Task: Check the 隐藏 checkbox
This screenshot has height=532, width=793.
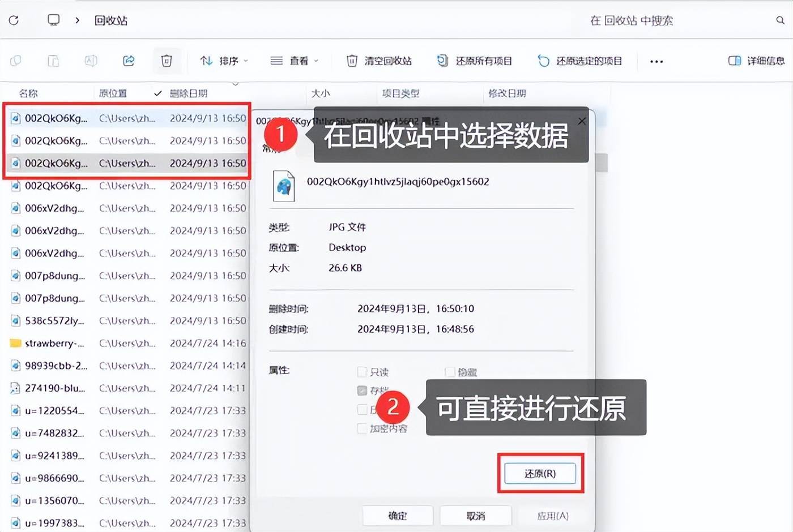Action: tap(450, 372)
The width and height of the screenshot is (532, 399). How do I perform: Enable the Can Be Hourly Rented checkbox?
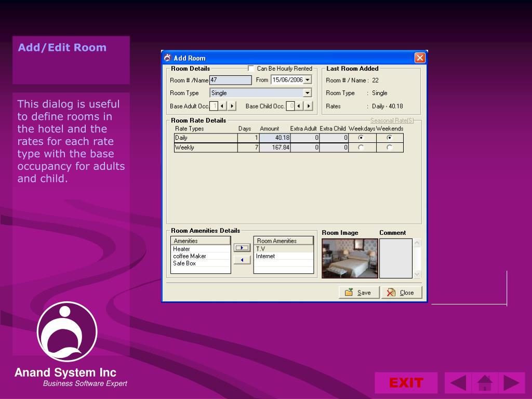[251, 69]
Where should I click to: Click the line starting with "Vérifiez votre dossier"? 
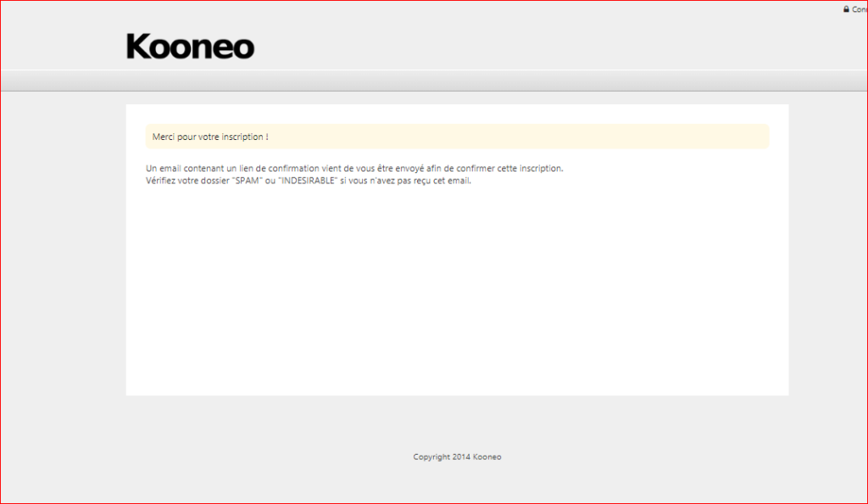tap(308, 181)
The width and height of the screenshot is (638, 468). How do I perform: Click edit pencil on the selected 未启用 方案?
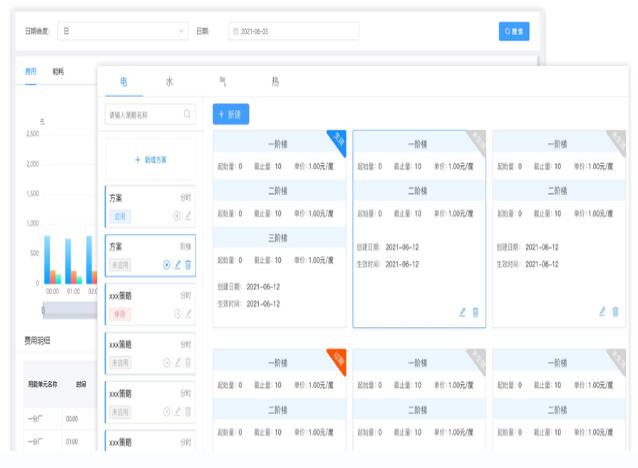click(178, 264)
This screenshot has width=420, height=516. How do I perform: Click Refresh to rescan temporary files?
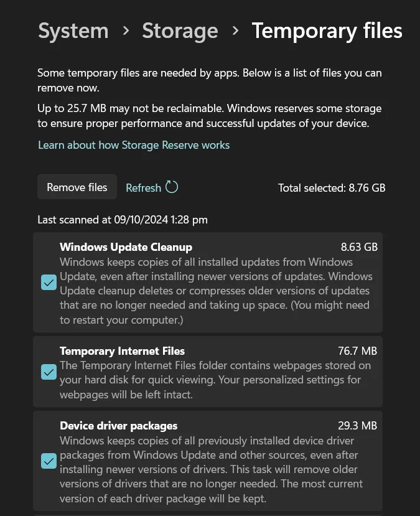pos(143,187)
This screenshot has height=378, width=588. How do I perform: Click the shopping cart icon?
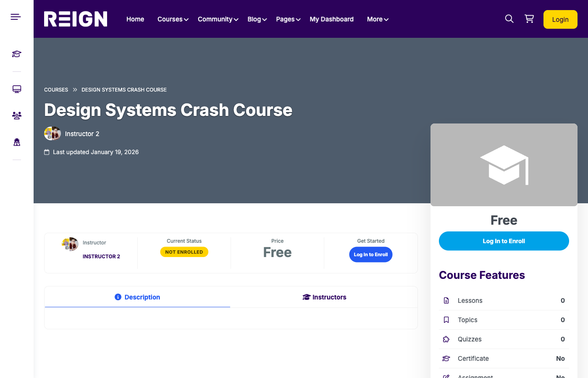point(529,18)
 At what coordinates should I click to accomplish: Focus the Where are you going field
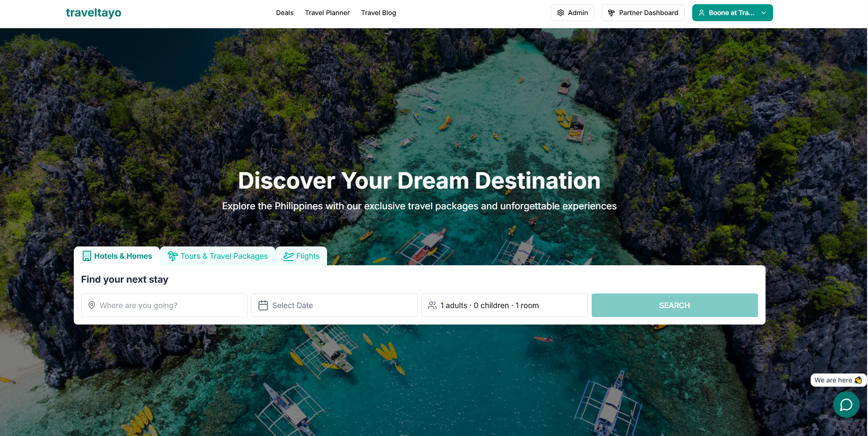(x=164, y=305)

★ ★ ★ ★ ★ ★ ★

Reproduce the records in full and leave the images behind.

Task: Check the 隐藏 checkbox
This screenshot has height=532, width=793.
Action: tap(450, 372)
The width and height of the screenshot is (532, 399). How do I perform: Enable the Can Be Hourly Rented checkbox?
[251, 69]
Where should I click to: Click the line starting with "Vérifiez votre dossier"? 
tap(308, 181)
The width and height of the screenshot is (638, 468). How do I perform: Click edit pencil on the selected 未启用 方案?
click(178, 264)
This screenshot has width=420, height=516. How do I perform: Click Refresh to rescan temporary files?
pos(143,187)
This screenshot has height=378, width=588. How do I perform: Click the shopping cart icon?
point(529,18)
 At what coordinates should I click to accomplish: Focus the Where are you going field
(x=164, y=305)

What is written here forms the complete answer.